In the last article, we introduced why product managers should use data analysis to work and the skills needed for data analysis. So do you know what data the product manager needs to analyze, what tools to use for data analysis and how to analyze data? Let's answer these questions from Bian Xiao.

First of all, what data does the product manager need to analyze? The product manager needs to analyze a lot of data, which are basic data. Basic data include download volume, activation volume, new users, active users, etc. There are also social products, such as user distribution and user retention. And e-commerce. Taobao index, website traffic, bounce rate, page visit depth, etc. There are also content categories, content conversion rates, and retention. Tools are function clicks and application mall rankings.

So do you know what tools can be used for data analysis? Data analysis tools are mainly third-party data analysis tools, which can be accessed quickly and save costs. They are more suitable for start-ups and newly launched products, but they cannot track key data in emergencies. In addition to these, there are self-developed data analysis tools, which can track every data in real time and make product adjustments quickly. Need enough developers and costs, more suitable for large companies or mature products.

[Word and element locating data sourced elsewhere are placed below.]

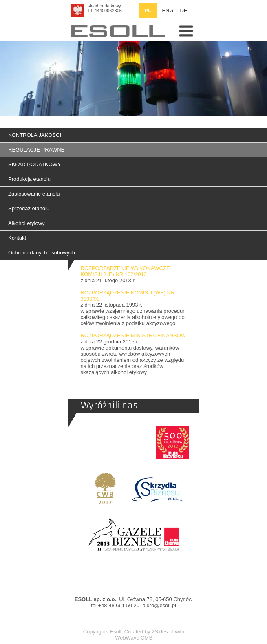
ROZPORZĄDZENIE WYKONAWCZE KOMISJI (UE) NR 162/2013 (125, 271)
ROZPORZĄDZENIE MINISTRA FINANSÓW (133, 335)
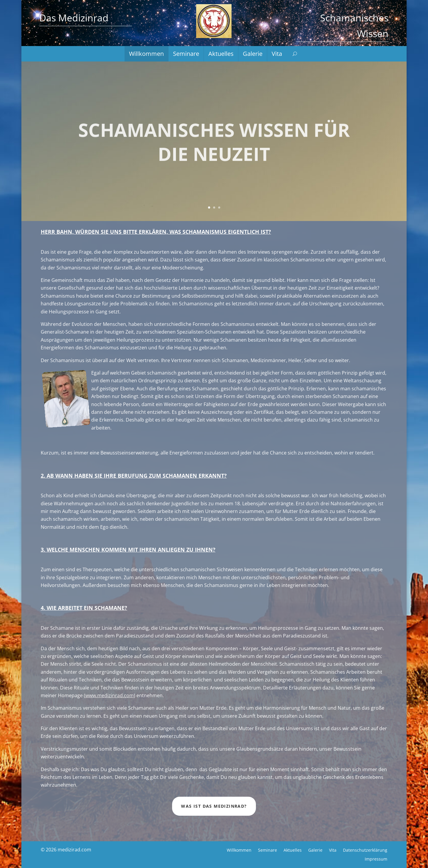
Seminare (186, 54)
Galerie (253, 54)
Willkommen (146, 54)
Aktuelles (221, 54)
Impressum (376, 859)
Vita (277, 54)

So how to analyze the data? We need to model the data first, and then analyze the data to see if it is consistent with the model. However, we need an idea of product data analysis, which can be expanded like this: Why should I analyze it? That is to understand, what is the purpose of my analysis, to find the cause of the problem? Still looking for a solution to the problem? At the same time, we need to consider what kind of effect we want to achieve through analysis. Is it to increase income by analyzing paying users, finding problems and solving problems? Of course, what data do we need to analyze to achieve this effect? That is, what data is needed to achieve the purpose of analysis. At the same time, we need to consider how to collect these data. Is it directly through a third-party data analysis tool or a self-developed tool? Or should I retrieve it from the database and give it to the programmer? At the same time, how to organize these data? That is, we often say that data visualization can facilitate our analysis. How to analyze it? That is, through analysis, find out the problems and give your conclusions. How to solve the problem? Give your solution.

Through this article, we can easily find that there are many contents of data analysis. When we study data analysis, we must do it well, so as to do it well, especially as a product manager. In order to consolidate our professional position and improve our competitiveness, we must constantly learn and absorb new knowledge. Finally, thank you for reading.